_Activity_
Which lines of the entries below contain the string "computer"? Copy each one.
Records shown: Begin
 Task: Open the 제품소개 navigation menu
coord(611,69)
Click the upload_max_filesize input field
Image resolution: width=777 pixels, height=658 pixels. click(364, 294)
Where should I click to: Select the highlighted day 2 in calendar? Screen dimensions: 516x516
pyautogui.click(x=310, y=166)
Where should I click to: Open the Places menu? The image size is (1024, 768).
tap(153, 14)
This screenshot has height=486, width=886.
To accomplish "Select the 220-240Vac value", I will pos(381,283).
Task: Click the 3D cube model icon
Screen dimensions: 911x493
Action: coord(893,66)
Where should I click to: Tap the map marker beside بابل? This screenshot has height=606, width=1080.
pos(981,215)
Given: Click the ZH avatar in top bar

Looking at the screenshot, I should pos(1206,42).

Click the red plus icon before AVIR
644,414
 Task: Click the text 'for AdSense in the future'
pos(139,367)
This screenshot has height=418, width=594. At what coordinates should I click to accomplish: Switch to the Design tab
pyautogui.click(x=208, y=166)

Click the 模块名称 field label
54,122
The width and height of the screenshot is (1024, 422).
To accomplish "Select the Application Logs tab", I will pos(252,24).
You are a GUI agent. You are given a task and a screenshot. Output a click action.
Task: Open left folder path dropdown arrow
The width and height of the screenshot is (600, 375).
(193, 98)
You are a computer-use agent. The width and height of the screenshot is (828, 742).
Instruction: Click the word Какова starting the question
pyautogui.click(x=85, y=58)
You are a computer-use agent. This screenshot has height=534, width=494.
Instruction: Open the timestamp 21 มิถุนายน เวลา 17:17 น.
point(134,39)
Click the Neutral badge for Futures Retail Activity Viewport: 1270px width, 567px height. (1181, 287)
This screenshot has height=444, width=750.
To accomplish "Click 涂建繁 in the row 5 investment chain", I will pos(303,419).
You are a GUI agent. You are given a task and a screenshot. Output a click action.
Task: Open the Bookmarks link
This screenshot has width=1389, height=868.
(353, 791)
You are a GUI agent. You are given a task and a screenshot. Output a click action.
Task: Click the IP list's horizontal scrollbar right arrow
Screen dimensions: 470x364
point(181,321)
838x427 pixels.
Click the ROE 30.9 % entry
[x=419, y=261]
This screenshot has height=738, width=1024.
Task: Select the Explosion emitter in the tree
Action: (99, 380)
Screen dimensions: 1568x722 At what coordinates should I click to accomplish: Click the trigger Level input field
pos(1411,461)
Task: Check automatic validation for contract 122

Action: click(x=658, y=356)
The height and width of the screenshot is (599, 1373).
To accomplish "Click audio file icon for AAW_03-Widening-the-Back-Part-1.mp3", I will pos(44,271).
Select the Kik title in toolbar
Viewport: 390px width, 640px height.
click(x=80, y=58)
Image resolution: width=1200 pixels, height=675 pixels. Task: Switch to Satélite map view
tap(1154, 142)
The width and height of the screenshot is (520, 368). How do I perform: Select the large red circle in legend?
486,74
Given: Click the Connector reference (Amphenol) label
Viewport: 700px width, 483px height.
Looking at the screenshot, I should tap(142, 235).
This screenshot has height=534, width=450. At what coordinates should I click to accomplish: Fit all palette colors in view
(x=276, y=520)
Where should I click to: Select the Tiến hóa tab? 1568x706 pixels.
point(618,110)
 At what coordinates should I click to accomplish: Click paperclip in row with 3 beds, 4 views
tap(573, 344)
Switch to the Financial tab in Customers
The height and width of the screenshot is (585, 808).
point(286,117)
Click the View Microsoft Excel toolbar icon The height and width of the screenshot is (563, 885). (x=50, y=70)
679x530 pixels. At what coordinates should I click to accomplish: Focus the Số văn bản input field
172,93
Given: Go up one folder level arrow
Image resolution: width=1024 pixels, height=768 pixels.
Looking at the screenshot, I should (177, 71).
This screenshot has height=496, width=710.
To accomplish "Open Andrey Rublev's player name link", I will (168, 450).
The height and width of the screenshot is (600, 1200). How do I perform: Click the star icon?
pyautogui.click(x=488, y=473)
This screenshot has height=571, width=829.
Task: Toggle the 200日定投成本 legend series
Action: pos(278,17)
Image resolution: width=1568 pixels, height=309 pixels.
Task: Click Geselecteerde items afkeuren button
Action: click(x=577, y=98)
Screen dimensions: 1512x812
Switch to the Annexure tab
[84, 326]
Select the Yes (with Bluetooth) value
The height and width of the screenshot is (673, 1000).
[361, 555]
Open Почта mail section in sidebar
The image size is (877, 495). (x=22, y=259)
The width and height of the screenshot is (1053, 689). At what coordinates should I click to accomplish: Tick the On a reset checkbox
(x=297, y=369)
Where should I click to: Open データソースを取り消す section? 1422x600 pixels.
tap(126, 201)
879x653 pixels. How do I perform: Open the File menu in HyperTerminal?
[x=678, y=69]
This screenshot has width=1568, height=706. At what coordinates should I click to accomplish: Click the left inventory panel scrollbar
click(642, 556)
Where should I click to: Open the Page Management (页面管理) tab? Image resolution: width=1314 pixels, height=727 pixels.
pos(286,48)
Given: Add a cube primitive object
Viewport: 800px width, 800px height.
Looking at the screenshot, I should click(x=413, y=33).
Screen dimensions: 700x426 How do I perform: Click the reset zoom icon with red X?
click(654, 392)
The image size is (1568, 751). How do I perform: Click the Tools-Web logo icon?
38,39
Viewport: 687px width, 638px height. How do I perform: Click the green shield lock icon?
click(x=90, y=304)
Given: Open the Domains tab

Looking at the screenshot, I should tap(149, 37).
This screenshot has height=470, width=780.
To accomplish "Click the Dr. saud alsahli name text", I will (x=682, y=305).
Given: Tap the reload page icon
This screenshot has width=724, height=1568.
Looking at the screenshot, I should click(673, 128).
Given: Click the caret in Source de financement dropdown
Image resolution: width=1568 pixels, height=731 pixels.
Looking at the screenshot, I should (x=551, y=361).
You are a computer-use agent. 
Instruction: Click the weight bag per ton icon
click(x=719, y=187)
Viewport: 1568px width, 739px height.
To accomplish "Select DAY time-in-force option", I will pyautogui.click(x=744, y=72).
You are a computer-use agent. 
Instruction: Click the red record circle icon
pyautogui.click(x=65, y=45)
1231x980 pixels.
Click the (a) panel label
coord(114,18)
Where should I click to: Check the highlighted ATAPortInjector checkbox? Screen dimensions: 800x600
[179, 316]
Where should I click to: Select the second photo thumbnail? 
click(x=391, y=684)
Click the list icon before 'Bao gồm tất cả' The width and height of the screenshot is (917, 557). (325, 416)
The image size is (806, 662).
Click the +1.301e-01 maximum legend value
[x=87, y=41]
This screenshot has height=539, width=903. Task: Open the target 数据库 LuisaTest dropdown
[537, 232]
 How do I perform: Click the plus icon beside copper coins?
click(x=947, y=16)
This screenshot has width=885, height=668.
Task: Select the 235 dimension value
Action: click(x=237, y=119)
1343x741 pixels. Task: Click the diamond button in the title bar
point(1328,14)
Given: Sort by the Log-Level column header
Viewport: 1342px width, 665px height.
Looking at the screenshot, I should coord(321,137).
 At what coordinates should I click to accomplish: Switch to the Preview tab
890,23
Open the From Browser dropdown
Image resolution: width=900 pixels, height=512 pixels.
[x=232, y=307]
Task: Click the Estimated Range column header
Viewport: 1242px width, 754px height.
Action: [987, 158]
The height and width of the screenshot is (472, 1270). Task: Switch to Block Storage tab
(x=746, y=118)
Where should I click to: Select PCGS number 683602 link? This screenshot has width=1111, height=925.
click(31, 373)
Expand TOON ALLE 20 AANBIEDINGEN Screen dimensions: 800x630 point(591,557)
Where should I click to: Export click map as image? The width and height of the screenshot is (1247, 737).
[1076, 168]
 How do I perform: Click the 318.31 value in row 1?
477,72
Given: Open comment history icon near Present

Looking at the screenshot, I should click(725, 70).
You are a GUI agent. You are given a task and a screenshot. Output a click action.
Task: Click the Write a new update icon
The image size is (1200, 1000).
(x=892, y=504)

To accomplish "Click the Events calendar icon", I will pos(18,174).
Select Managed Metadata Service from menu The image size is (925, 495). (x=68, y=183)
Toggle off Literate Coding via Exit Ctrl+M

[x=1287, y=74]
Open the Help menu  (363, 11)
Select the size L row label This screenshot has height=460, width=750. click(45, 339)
Records shown: End
_Response for this exercise_
You are a computer-use agent. The width and height of the screenshot is (828, 742).
You are a computer-use agent. This screenshot has height=534, width=494.
You are a computer-use agent. 
You are a computer-use agent. 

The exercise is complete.